Start of RECORDS PROVIDED
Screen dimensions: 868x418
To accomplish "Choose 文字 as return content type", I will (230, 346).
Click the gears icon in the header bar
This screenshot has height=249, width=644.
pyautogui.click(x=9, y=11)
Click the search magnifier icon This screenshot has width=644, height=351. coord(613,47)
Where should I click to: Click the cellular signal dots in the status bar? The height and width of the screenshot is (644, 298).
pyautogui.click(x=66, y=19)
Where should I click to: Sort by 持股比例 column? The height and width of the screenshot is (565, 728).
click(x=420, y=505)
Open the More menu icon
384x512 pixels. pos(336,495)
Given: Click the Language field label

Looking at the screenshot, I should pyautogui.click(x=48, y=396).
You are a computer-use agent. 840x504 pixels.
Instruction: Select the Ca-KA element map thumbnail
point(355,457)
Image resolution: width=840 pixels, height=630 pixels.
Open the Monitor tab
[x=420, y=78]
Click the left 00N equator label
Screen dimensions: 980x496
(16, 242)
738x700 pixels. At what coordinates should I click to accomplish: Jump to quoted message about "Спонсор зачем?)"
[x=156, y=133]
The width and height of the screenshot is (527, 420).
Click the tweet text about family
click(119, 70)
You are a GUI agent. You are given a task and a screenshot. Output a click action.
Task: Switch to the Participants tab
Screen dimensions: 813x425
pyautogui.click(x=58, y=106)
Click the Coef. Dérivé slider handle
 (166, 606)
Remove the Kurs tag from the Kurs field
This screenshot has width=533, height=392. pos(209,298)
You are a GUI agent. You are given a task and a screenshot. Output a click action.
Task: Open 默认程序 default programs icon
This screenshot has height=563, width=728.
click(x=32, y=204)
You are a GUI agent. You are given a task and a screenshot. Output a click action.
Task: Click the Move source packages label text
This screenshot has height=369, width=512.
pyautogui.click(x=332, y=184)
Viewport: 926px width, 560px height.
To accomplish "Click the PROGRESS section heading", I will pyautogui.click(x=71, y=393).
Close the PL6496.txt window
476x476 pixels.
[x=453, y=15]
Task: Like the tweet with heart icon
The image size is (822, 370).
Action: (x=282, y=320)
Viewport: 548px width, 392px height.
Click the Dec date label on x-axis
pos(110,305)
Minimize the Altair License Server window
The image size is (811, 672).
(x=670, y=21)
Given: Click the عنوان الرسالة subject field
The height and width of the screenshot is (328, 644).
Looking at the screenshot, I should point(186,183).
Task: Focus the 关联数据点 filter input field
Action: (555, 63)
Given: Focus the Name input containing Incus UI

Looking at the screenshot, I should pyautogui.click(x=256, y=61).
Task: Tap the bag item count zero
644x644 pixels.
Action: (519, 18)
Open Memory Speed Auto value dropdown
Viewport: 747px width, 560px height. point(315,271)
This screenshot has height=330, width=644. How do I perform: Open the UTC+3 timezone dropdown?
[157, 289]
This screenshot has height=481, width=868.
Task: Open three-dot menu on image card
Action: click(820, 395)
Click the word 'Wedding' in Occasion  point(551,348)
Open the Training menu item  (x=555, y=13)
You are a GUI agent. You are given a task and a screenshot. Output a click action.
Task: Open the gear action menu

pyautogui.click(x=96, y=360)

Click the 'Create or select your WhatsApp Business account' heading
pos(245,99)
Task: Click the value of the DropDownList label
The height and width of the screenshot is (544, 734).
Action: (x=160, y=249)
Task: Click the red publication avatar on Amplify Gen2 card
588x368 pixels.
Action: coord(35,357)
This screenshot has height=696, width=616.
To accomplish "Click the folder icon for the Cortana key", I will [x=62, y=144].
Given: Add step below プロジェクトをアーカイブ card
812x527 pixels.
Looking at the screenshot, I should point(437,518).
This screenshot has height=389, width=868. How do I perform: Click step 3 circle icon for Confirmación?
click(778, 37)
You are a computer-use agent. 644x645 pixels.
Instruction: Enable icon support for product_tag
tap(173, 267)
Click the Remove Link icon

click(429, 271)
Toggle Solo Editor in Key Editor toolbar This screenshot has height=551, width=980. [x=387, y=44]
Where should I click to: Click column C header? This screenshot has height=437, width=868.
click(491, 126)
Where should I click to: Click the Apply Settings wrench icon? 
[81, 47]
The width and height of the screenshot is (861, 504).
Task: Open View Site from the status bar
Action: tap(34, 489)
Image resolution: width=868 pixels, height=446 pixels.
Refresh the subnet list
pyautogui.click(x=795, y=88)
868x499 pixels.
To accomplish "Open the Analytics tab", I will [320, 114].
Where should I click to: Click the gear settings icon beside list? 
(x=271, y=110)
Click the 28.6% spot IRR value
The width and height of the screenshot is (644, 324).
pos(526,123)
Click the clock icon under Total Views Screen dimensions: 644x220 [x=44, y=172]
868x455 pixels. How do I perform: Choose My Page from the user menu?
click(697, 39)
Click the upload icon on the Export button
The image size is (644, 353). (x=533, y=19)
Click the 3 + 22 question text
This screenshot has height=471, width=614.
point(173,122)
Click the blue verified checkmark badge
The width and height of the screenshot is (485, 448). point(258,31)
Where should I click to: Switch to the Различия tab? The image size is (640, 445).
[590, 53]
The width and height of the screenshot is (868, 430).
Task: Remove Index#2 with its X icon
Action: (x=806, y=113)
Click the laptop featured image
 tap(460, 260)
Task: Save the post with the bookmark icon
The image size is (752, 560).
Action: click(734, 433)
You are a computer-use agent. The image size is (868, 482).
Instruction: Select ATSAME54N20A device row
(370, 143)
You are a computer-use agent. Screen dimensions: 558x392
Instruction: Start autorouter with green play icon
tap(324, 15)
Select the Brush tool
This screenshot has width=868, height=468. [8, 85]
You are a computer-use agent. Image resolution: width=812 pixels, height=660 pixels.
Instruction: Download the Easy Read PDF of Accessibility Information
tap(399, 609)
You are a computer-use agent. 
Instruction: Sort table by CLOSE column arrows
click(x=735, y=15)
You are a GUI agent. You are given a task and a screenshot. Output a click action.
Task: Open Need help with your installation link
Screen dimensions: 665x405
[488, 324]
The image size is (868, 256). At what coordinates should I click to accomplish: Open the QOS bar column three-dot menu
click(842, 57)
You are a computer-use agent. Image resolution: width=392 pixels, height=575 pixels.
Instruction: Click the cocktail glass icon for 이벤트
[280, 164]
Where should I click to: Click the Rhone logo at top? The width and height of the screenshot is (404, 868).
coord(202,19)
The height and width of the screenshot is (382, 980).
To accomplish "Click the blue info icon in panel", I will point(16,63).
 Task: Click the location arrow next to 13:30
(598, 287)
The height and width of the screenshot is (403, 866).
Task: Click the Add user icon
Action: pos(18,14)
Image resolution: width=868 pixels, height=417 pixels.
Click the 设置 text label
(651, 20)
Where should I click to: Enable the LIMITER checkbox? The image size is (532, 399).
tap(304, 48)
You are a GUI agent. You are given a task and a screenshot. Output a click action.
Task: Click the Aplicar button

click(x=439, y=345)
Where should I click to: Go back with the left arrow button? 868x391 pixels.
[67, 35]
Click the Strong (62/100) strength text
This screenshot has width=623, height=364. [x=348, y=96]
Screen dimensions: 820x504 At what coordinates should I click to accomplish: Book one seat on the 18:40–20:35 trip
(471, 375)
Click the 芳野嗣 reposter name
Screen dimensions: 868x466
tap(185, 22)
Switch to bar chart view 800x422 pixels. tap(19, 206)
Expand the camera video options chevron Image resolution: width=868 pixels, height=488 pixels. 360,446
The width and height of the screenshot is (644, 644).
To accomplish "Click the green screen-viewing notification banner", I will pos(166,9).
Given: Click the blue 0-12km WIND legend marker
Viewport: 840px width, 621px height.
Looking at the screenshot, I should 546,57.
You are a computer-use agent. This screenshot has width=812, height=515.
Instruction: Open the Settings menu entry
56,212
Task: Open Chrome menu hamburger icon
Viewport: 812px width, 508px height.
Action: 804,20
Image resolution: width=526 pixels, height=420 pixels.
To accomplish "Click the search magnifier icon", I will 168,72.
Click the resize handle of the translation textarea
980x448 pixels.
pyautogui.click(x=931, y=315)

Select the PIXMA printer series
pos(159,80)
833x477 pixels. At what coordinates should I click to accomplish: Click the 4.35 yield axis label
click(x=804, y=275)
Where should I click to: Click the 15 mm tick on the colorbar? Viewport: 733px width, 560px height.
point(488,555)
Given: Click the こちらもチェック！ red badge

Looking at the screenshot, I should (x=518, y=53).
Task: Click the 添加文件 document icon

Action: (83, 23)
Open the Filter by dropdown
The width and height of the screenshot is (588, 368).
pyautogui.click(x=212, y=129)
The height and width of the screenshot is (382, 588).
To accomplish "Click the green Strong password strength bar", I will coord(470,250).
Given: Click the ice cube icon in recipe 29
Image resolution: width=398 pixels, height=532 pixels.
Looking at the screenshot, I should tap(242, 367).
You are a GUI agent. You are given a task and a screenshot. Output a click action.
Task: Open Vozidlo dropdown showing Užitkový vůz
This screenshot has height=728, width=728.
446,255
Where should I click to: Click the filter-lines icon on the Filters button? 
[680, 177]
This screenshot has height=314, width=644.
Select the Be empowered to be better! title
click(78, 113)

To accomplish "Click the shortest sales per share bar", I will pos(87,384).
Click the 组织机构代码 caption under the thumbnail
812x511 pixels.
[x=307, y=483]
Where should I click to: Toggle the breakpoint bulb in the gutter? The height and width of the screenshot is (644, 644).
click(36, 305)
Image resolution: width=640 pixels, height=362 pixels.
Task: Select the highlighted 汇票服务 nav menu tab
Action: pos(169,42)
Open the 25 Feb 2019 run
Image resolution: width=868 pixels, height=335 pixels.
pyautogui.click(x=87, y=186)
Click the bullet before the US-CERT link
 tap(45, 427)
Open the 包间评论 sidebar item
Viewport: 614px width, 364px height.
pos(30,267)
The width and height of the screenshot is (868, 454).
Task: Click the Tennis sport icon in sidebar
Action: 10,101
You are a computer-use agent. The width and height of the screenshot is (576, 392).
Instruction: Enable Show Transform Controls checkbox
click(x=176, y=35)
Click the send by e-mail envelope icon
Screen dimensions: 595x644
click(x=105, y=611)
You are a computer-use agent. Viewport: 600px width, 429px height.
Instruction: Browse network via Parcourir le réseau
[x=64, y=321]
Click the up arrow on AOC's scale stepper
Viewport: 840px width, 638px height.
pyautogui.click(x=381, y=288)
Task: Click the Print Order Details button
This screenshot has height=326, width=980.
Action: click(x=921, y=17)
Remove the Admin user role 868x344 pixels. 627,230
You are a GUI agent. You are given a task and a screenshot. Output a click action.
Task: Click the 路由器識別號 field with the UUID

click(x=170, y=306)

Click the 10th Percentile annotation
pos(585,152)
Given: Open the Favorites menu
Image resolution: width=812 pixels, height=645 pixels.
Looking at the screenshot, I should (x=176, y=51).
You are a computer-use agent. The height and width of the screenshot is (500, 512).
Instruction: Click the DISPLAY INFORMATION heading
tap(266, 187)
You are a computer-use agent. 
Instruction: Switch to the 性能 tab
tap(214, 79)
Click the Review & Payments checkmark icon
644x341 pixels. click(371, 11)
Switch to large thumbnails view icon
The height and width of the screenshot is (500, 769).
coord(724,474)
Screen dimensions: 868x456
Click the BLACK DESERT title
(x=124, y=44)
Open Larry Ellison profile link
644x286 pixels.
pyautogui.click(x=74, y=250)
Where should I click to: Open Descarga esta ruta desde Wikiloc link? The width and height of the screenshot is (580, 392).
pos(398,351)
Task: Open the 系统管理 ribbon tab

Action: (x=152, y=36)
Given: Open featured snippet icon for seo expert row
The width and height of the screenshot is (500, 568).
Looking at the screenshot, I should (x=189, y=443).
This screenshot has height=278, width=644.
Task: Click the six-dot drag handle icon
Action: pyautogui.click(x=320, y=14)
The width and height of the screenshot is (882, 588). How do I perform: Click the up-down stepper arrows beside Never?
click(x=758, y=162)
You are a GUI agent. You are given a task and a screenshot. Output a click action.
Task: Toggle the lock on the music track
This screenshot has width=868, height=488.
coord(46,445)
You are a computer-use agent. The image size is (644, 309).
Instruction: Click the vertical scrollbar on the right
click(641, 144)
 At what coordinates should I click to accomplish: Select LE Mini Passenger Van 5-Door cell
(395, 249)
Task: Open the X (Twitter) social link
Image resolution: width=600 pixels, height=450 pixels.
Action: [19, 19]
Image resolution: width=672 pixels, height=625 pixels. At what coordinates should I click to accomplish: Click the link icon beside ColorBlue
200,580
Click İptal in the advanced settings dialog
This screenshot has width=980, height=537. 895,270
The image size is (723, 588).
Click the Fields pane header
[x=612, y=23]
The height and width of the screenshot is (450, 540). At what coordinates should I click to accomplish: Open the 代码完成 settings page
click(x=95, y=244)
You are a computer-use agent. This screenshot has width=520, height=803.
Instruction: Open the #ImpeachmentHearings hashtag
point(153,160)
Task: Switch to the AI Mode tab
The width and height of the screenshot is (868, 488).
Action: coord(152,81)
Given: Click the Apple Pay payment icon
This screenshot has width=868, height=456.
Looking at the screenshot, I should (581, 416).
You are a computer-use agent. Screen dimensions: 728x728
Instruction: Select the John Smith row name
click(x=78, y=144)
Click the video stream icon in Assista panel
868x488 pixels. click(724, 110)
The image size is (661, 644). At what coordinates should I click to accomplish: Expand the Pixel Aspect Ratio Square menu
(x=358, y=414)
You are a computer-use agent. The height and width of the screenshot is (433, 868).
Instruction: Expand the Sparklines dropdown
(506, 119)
End of RECORDS PROVIDED
■ **WHAT YOU ARE ASKED TO DO**
Using the records above, write out exactly the lines between the one holding "Open Larry Ellison profile link" and the one holding "Given: Open featured", inclusive; leave everything else out.

■ **RESPONSE AREA**
Open Larry Ellison profile link
644x286 pixels.
pyautogui.click(x=74, y=250)
Where should I click to: Open Descarga esta ruta desde Wikiloc link? The width and height of the screenshot is (580, 392).
pos(398,351)
Task: Open the 系统管理 ribbon tab

Action: (x=152, y=36)
Given: Open featured snippet icon for seo expert row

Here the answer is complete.